First WTA Singles Title And More Progress
In October 2019, Gauff captured her first WTA singles title. She entered the main draw at the Linz Open as a lucky loser and won the title, beating Jelena Ostapenko in the final to become the youngest WTA player to win a singles title since 2004.
“I’ll definitely remember this moment for the rest of my life,” Gauff said on the court as she held her trophy after her final victory.
Coco won her second career WTA singles title at the Emilia-Romagna Open in Parma, Italy in May 2021, beating China’s Wang Qiang in the final 6-1, 6-3 in just 74 minutes.
That victory helped to propel her up to number 25 in the WTA singles world rankings.
She also won the doubles title in Parma, alongside partner Caty McNally later in the day, making her the youngest player to win both the singles and doubles titles at an event since Maria Sharapova won both titles at the 2004 Birmingham Classic.

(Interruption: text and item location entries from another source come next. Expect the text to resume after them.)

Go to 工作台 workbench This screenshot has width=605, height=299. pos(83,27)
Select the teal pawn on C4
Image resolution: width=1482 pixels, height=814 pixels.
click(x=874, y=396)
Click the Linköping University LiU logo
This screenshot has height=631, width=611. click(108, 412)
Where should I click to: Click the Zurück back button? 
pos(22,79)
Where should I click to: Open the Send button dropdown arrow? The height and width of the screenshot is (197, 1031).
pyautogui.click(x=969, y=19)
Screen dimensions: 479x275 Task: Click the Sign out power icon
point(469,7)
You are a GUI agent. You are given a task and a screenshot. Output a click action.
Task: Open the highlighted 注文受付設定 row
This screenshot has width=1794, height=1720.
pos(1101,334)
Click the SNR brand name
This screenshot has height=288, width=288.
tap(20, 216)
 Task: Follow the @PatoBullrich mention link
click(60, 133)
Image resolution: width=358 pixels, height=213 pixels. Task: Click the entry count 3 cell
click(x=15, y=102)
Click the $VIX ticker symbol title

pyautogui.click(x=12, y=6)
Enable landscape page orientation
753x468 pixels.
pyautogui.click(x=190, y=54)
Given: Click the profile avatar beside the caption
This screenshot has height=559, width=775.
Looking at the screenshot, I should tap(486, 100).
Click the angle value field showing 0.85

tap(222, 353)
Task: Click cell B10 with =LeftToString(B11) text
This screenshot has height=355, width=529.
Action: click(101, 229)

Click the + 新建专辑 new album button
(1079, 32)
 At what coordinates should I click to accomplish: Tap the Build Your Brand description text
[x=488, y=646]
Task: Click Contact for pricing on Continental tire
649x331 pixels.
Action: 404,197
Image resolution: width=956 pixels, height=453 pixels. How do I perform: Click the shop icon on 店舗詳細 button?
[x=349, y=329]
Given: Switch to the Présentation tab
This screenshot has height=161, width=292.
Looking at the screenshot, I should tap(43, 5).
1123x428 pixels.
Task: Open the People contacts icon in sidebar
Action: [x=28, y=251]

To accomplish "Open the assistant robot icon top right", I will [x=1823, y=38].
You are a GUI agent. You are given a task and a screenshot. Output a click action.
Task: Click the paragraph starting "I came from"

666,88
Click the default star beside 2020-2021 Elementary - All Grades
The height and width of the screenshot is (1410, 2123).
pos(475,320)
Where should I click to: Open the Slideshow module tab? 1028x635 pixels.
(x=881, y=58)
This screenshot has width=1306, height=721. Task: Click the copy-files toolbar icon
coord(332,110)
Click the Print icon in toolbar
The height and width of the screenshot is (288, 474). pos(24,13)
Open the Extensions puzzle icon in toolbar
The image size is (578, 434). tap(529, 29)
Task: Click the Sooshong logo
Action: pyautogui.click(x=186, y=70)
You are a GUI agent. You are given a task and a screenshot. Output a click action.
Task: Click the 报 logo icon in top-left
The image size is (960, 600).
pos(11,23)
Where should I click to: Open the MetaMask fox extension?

“It definitely means a lot, especially on clay, which is not really a surface I feel like people associate with me,” Gauff said at a news conference after the matches. “I always liked [clay], but I always fall on it, I always get dirty! I have good results on it, so it’s not about my performance. It’s just that clay shows you a little extra love than the other surfaces do.”
Life Away From The Court
According to her profile page on the official WTA website, Gauff enjoys hanging out with her brothers and family, watching superhero movies and making TikTok videos when she’s not playing tennis.
Her favourite city is Paris because of the history, food and architecture, and her favourite celebrity is Beyonce.
She does not have any pets but has been trying to convince her mother to get a dog.
Sponsorships And Endorsements
In October 2018, when she was just 14 years old, Gauff signed her first multi-year sponsorship deal with New Balance.
She is also sponsored by Italian food company Barilla. The deal was announced in March 2019.
What Have Others Said?
Venus Williams, speaking after losing to Gauff in the first round of Wimbledon in 2019: “I think the sky’s the limit, it really is. She did everything well today. She put the ball in the court, which was much better than I did. She served well, moved well. It was a great match for her.”
Coach Patrick Mouratoglou, speaking about Gauff in 2019: “I’ll always remember the first time I saw Coco. She came over to the Mouratoglou Academy in 2014 to try out and she impressed me with her determination, athleticism and fighting spirit.”
Two-time US Open champion Tracy Austin, speaking after Gauff beat Venus Williams at Wimbledon 2019: “People have been talking about Coco for years. They have now started to recognise her internationally. Obviously she’s a tremendous athlete, but to walk on court to face Venus, a player who she idolises, there were plenty of opportunities for her to get tight and nervous. She has been raised for greatness and this is beginning.”